True copy of the advice from the Bank dated 12.04.1993, true copy of the
complaint dated 06.03.1996 and true copy of the deposition have been marked as Annexures
P-2, P-3 and P-4.
The
learned Judicial Magistrate, First Class vide order dated 25.08.1995 acquitted
the respondent holding that the petitioner failed to prove the liability and
also holding that the respondent had rebutted the statutory presumption under
Section 139 of the Act. Aggrieved by the said order, the appellant preferred
Criminal Appeal No.37 of 1995 to the High Court of Judicature at Bombay which also dismissed the appeal
holding that the appellant had failed to prove the liability on the part of the
respondent to pay the sum in question. Aggrieved by the judgment and order
dated 12.01.1996 of the High Court of Bombay in Criminal Appeal No. 37/1995,
the present appeal was preferred by the appellant.
We
heard Shri Dhruv Mehta, learned counsel appearing for the appellant and Shri
A.K. Sanghi, learned counsel appearing for the respondent.
Shri Dhruv
Mehta, learned counsel appearing for the appellant, submitted that the
presumption has to be rebutted by leading evidence and not by mere explanation
or statement and that mere issuance of a cheque in favour of the
appellant-Company is sufficient to show that the respondent/accused owes
liabilities of the appellant- Company. While construing the provisions of
Section 138 of the Act, besides the fact that the cheque issued by the
respondent was dishonoured, nothing further is required to be proved by the
complainant and it is for the accused to rebut the presumption under Section
139 of the Act. He would further submit that merely by sending a letter or a
communication to the appellant-Company is not sufficient unless and until the
presumption is rebutted by leading evidence and that the presumption cannot be
said to be rebutted. Shri Dhruv Mehta would further urge that it was incumbent
on the respondent/accused to examine Rajan Kinnerkar as the respondent stated
in his letter dated 12.02.1993 that Rajan Kinnerkar was responsible for the
financial transactions of the Company and, therefore, he is responsible for the
unexplained expenditure of the Company's Accounts. It was further contended
that as soon as the respondent/accused presented or delivered the cheques to
the appellant-Company, he admitted the liability and the cheque on presentation
to the Bank being dishonoured, the ingredients of Section 138 of the Act are
satisfied and the accused committed an offence punishable under Section 138 of
the Act.

> _Collected data entries_
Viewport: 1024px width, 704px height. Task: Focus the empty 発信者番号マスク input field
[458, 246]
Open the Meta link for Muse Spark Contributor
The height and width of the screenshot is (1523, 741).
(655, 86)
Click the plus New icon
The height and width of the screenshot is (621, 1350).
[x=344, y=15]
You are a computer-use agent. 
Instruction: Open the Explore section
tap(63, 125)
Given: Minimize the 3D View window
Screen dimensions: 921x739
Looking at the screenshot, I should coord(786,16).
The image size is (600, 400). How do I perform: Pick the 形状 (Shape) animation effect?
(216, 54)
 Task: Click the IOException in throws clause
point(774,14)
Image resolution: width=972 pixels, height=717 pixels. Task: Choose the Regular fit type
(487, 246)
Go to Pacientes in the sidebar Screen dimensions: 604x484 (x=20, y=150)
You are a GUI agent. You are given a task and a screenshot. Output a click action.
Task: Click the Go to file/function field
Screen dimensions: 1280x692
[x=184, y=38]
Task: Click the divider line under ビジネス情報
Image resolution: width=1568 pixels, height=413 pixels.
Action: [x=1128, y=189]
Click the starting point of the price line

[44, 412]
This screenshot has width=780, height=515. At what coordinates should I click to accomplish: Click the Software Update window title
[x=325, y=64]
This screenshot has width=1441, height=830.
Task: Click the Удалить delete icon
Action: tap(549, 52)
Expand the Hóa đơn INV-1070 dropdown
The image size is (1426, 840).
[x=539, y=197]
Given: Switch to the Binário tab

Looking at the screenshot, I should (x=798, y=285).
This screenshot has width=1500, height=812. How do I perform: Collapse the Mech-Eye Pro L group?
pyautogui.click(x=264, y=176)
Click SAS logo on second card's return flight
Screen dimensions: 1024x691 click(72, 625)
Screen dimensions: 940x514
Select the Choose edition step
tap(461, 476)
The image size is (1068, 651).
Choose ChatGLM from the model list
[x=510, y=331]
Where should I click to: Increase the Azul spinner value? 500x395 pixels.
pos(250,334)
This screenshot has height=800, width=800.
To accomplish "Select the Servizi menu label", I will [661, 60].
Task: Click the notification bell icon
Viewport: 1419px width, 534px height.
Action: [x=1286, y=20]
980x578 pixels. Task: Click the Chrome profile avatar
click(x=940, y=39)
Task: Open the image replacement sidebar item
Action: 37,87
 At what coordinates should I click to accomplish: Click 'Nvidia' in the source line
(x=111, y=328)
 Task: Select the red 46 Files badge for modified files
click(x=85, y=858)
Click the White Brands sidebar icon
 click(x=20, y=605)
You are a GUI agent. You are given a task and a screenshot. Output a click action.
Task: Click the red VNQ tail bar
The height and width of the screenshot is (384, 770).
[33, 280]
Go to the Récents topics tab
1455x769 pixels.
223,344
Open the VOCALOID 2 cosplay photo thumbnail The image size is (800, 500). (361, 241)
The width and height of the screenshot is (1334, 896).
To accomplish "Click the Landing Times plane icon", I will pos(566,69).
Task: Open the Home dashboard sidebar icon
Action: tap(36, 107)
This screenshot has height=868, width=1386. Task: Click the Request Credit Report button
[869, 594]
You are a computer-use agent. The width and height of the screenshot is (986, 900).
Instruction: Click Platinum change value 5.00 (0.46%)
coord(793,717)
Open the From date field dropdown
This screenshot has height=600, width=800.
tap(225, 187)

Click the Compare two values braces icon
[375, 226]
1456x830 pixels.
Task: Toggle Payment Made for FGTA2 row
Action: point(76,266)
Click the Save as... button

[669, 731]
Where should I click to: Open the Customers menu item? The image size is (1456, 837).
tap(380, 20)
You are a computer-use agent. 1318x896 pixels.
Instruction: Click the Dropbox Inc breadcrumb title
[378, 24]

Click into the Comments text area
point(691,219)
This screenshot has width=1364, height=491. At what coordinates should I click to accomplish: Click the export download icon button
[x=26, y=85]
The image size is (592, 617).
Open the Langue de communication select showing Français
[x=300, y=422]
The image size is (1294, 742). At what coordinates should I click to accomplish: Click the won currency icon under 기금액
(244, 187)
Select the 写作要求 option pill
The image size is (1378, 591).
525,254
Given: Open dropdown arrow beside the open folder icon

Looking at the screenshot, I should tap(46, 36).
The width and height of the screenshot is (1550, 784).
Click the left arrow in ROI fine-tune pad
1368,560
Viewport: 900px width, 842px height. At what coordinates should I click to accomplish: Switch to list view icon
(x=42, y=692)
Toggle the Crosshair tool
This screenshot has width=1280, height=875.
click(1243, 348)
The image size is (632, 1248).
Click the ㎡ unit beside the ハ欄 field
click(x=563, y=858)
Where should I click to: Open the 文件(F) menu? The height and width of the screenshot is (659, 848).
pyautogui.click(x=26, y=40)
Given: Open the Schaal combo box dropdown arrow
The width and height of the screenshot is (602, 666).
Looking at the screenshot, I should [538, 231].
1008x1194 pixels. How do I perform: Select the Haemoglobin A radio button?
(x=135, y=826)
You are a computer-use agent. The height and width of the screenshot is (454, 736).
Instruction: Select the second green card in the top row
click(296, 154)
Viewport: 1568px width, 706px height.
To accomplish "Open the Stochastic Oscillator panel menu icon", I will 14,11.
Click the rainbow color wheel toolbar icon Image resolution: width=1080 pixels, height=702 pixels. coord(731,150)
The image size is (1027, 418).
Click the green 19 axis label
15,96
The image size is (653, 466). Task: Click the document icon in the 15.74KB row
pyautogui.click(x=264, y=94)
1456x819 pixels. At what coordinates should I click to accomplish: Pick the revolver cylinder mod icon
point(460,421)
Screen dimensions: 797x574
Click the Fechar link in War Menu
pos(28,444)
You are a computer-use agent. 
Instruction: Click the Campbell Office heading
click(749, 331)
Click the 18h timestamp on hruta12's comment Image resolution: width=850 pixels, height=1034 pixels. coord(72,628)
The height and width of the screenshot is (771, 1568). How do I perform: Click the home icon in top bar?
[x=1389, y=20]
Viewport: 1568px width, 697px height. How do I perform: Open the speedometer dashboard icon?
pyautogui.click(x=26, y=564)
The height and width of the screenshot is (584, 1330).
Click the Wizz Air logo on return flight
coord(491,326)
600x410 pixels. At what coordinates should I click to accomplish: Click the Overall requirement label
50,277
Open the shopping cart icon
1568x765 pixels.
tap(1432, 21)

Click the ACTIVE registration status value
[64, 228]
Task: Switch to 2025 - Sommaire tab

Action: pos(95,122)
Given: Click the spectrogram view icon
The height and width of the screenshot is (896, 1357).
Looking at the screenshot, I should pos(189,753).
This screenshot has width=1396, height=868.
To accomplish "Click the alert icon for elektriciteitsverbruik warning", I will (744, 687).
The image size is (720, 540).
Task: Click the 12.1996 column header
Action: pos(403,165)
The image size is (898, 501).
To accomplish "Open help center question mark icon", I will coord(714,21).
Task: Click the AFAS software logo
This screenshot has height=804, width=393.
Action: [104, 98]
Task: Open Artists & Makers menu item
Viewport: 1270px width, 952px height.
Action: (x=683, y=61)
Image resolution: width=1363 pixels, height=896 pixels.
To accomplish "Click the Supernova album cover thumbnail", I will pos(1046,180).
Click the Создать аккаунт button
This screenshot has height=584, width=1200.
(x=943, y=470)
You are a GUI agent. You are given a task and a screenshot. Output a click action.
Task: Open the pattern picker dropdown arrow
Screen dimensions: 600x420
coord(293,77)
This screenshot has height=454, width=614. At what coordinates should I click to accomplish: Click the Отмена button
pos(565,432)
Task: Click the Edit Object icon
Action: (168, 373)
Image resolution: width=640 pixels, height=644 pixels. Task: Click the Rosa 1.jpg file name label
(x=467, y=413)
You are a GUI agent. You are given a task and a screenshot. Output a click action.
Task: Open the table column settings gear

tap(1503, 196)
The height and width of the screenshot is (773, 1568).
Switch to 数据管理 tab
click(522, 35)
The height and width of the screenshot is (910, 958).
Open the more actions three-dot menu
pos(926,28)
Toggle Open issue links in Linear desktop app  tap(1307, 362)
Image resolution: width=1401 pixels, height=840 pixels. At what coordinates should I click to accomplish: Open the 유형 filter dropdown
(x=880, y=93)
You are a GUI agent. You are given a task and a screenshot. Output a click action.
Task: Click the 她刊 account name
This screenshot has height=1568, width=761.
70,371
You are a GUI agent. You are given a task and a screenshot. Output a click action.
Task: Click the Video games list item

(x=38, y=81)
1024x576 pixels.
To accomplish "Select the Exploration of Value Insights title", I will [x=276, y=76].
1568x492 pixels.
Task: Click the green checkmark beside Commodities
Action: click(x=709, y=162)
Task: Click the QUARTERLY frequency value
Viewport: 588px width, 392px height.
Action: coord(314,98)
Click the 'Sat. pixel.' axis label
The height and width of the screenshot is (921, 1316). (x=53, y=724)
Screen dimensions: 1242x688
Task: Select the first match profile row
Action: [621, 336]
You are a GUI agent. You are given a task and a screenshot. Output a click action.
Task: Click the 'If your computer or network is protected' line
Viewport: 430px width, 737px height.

> _Brief A_
Copy the passage of the judgment excerpt that begins at the words "True copy of the advice" and stops after "by the appellant.".
> _Brief B_
In the judgment excerpt, who appeared as counsel for the respondent?
> _Brief C_
Check each statement against the judgment excerpt. For each, answer yes or no and quote the deciding words. (i) The Judicial Magistrate acquitted the respondent by an order dated 25.08.1995. (ii) Shri Dhruv Mehta appeared as counsel for the respondent. (iii) The respondent's letter dated 12.02.1993 named Rajan Kinnerkar as responsible for the Company's financial transactions.
These lines are separate from the judgment excerpt.

> _Exercise response A_
True copy of the advice from the Bank dated 12.04.1993, true copy of the
complaint dated 06.03.1996 and true copy of the deposition have been marked as Annexures
P-2, P-3 and P-4.
The
learned Judicial Magistrate, First Class vide order dated 25.08.1995 acquitted
the respondent holding that the petitioner failed to prove the liability and
also holding that the respondent had rebutted the statutory presumption under
Section 139 of the Act. Aggrieved by the said order, the appellant preferred
Criminal Appeal No.37 of 1995 to the High Court of Judicature at Bombay which also dismissed the appeal
holding that the appellant had failed to prove the liability on the part of the
respondent to pay the sum in question. Aggrieved by the judgment and order
dated 12.01.1996 of the High Court of Bombay in Criminal Appeal No. 37/1995,
the present appeal was preferred by the appellant.

> _Exercise response B_
Shri A.K. Sanghi

> _Exercise response C_
(i) Yes: "vide order dated 25.08.1995 acquitted the respondent"
(ii) No: "Shri Dhruv Mehta, learned counsel appearing for the appellant"
(iii) Yes: "in his letter dated 12.02.1993 that Rajan Kinnerkar was responsible for the financial transactions of the Company"